Мы видим, что и «наш Друг встревожен» и подает совет через «видения», ему представившиеся. «Григорий» расстроен был и тем «мясным» вопросом, который Поливанов, по крайней мере по словам Родзянко, считал «планомерным выполнением немецкой пропаганды»; «Друг» советовал призвать «главных купцов» и «стыдить их». Происходило, по словам А. Ф., «нечто вроде мясной забастовки»367. 10 октября «Друг» «в течение двух часов почти ни о чем другом не говорил», как о продовольствии: «насчет войны» он «в общем спокоен», но «другой вопрос Его сильно мучит…» «Ты должен приказать, чтобы непременно пропускали вагоны с мукой, маслом и сахаром. Ему ночью было вроде видения – все города, железные дороги и т.д. – трудно передать Его рассказ, но Он говорит, что это все очень серьезно… Недовольство будет расти, если положение не изменится. В сущности, все можно сделать… Только не надо комиссии, которая затянет все дело на недели, надо, чтобы это было немедленно приведено в исполнение». В ответ на письмо мужа о том отчаянии, в которое его повергает продовольственная разруха, А. Ф. спешит успокоить: «Я понимаю, что ты измучен, сегодня поговорю с Протопоповым и с нашим Другом… Так часто у Него бывают здравые суждения, которые не приходят другим на ум, – Бог вдохновляет Его, и завтра я тебе напишу, что Он сказал368. Он говорит, что дела теперь пойдут лучше, потому что Его меньше преследуют, – как только усиливаются нападки на Него, так все идет хуже». А. Ф. узнает от Шаховского элементарную прозаическую истину, что крестьяне не продают хлеба, выжидая роста цен, – по ее мнению, надо «послать людей из заинтересованных министерств в самые хлебные центры, чтобы разъяснить крестьянам в беседах положение дела с продовольствием. Когда злонамеренные люди хотят чего-нибудь добиться, они постоянно обращаются с речами, и их слушают; и теперь, если благонамеренные потрудятся сделать то же самое, без сомнения, крестьяне станут их слушать. Губернаторы, вице-губернаторы и все их чиновники должны принять в этом участие – поговори с Протоп. и посмотри, что он на это скажет».

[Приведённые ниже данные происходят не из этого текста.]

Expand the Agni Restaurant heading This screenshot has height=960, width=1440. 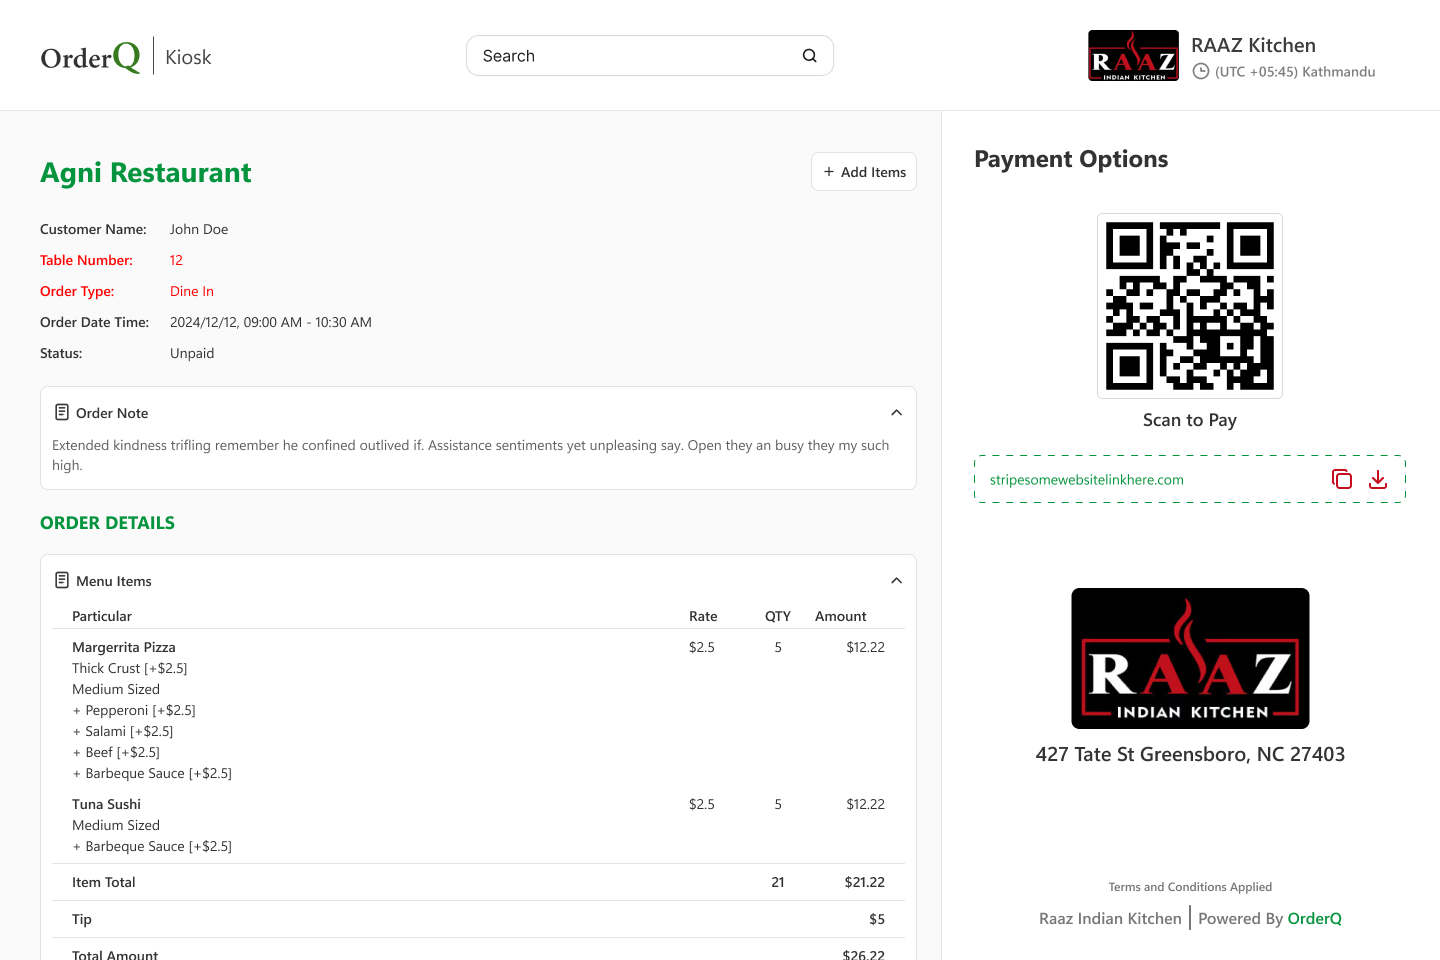point(146,172)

Под влиянием советов со стороны рождались, быть может, несуразные проекты в наивном представлении А. Ф.; на авансцену выступали экономические прожектеры типа тибетского полушарлатана, полукомедианта Бадмаева, который в сумбурной книжке «Мудрый русский народ», преподнесенной «помазаннику небесного Царя» и каждому в отдельности члену его семьи, развивал грандиозный план борьбы с продовольственным кризисом и организации снабжения предметами первой необходимости не только России, но и всего мира. Бадмаев писал, что он мог бы «руководить» этим делом, «если бы имел время».
«Этот продовольственный вопрос может свести с ума», – писала А. Ф. в дни начавшейся уже революции, 25 февраля. Как можно было в таких условиях обвинять правительство, поскольку речь идет о представителях верховной власти, в провокации «голодного бунта» в целях прекращения войны?369 В массовом сознании это обвинение отливалось в форму легендарных слухов, что «немцы дали министрам миллиард за обещание уморить возможно большее число простых людей». Департамент полиции отплачивал оппозиции той же монетой и в свою очередь накануне революции обвинял деятелей прогрессивного блока в провокации «голодного бунта» в целях заставить правительство уступить. По утверждению Жильяра, А. Ф. была убеждена, что именно революционеры, преследуя свои задания, мешают подвозу хлеба.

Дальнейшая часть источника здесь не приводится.